| Work required |
Exactly the lines from the opening of the records through the line containing "Given: Toggle the" should be copied, with both included.
··· Record set
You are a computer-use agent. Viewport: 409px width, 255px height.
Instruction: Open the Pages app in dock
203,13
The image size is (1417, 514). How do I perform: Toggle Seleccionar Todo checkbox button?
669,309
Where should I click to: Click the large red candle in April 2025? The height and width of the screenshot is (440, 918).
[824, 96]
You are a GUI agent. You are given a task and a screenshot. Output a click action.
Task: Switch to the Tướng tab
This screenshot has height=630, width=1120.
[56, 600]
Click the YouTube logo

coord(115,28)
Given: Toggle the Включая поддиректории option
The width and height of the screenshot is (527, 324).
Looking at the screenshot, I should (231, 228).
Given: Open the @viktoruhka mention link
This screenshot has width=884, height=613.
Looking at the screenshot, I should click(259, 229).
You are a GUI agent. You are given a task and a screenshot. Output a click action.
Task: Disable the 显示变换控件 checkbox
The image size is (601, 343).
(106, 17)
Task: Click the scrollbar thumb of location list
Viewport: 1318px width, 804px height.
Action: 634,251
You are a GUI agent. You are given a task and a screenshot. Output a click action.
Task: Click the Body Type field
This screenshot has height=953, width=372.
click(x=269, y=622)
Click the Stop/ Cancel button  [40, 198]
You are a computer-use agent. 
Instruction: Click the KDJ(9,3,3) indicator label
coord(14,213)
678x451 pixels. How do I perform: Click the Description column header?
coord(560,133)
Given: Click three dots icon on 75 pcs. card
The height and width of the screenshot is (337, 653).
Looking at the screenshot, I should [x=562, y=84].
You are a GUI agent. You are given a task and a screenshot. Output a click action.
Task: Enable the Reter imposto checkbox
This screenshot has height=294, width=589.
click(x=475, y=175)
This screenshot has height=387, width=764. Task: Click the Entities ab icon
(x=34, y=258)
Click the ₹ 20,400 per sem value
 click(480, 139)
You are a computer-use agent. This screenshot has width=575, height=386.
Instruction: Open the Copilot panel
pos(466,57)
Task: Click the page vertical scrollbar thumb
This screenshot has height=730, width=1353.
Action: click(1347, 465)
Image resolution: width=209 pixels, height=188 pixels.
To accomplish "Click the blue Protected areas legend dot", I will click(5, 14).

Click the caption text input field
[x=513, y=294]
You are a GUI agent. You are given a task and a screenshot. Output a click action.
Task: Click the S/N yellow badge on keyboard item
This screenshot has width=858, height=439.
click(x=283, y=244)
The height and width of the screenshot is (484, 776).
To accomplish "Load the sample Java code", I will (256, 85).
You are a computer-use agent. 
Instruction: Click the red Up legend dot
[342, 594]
······
| Response |
You are a computer-use agent. Viewport: 409px width, 255px height.
Instruction: Open the Pages app in dock
203,13
The image size is (1417, 514). How do I perform: Toggle Seleccionar Todo checkbox button?
669,309
Where should I click to: Click the large red candle in April 2025? The height and width of the screenshot is (440, 918).
[824, 96]
You are a GUI agent. You are given a task and a screenshot. Output a click action.
Task: Switch to the Tướng tab
This screenshot has height=630, width=1120.
[56, 600]
Click the YouTube logo

coord(115,28)
Given: Toggle the Включая поддиректории option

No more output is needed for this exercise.